Correlation of ESAT-6:CFP10-specific IL-17A responses at 8 weeks after M. bovis challenge with lesion severity and mycobacterial burden in the 2007 vaccine efficacy study. Treatment groups included nonvaccinated, BCG-vaccinated, and M. bovis ΔRD1-vaccinated animals. Virulent M. bovis strain 95-1315 was administered by aerosol to all calves 3 months after vaccination, and calves were euthanized 4.5 months after M. bovis challenge (Table 1).

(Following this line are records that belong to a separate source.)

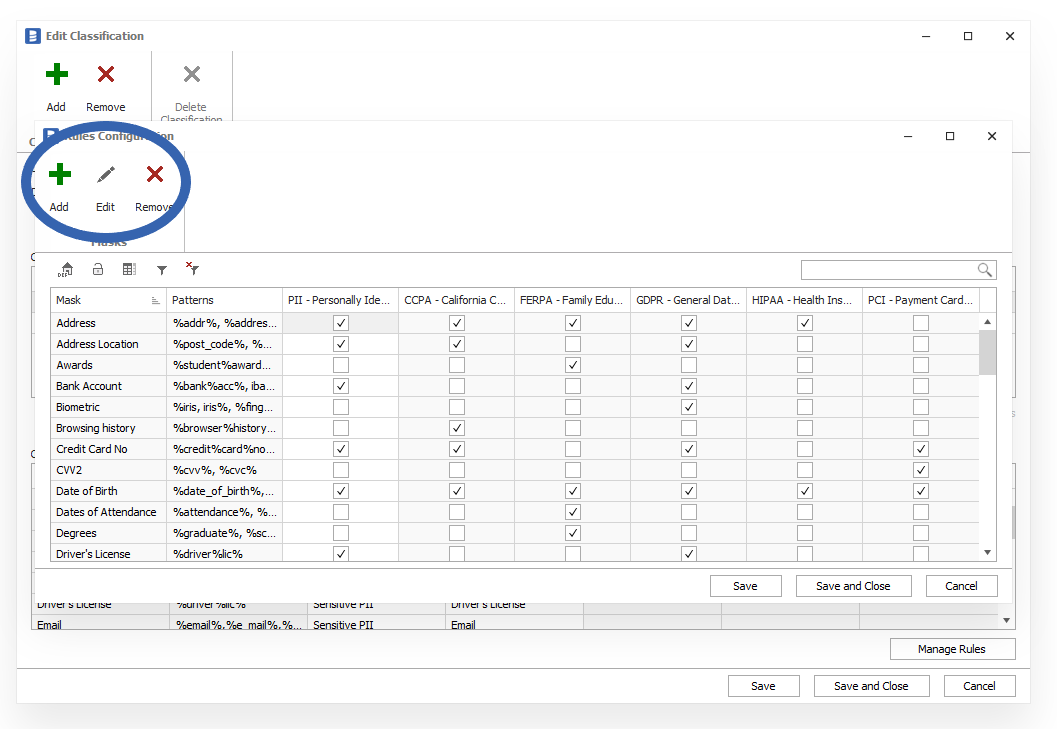Enable the PCI checkbox for Bank Account
The image size is (1057, 729).
tap(920, 386)
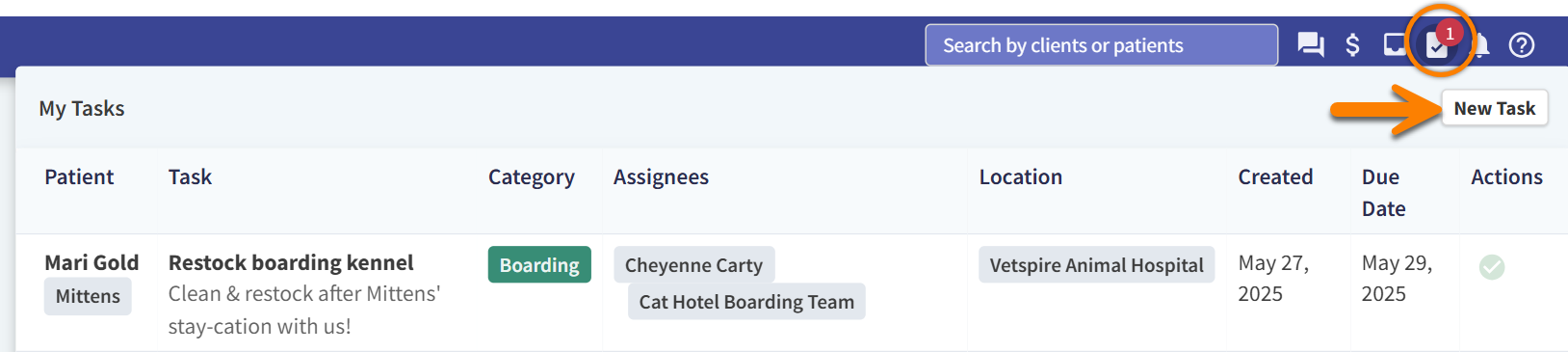
Task: Open the notifications bell icon
Action: (1482, 45)
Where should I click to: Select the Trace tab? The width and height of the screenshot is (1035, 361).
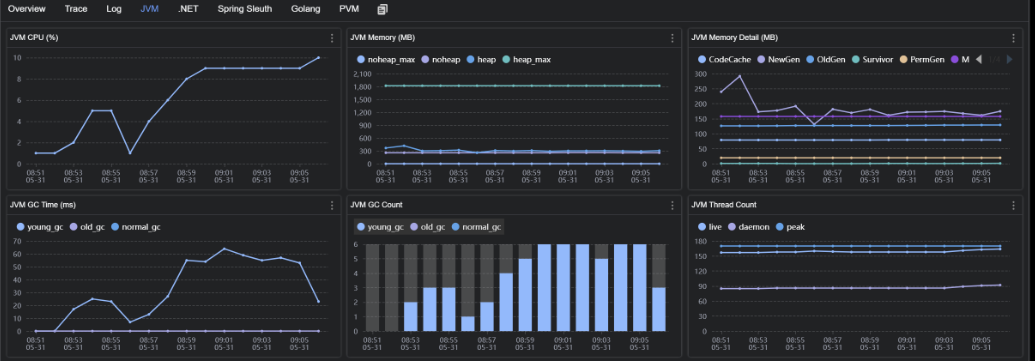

Eight weeks after M. bovis challenge, PBMCs (2 × 10⁵ PBMCs/well) were stimulated with 1 μg/ml rESAT-6:CFP10 or medium alone at 39°C for 16 h, and supernatants were harvested for IL-17A analysis by ELISA (bovine IL-17A ELISA VetSet; Kingfisher Biotech). For evaluation of gross pathology, lungs and lymph nodes (mediastinal and tracheobronchial) were evaluated using a semiquantitative scoring system (24). Mycobacterial burdens were determined by culture of a series of dilutions of entire tracheobronchial lymph node homogenates and are presented as CFU per gram of tissue (26). Data (mean ± SEM) are presented as changes in nanograms per milliliter (i.e., antigen stimulation minus medium alone) for each treatment group based on gross pathology scores (A and C) or mycobacterial burdens (B and D). Student's t test P values are provided in the upper left corner of each graph.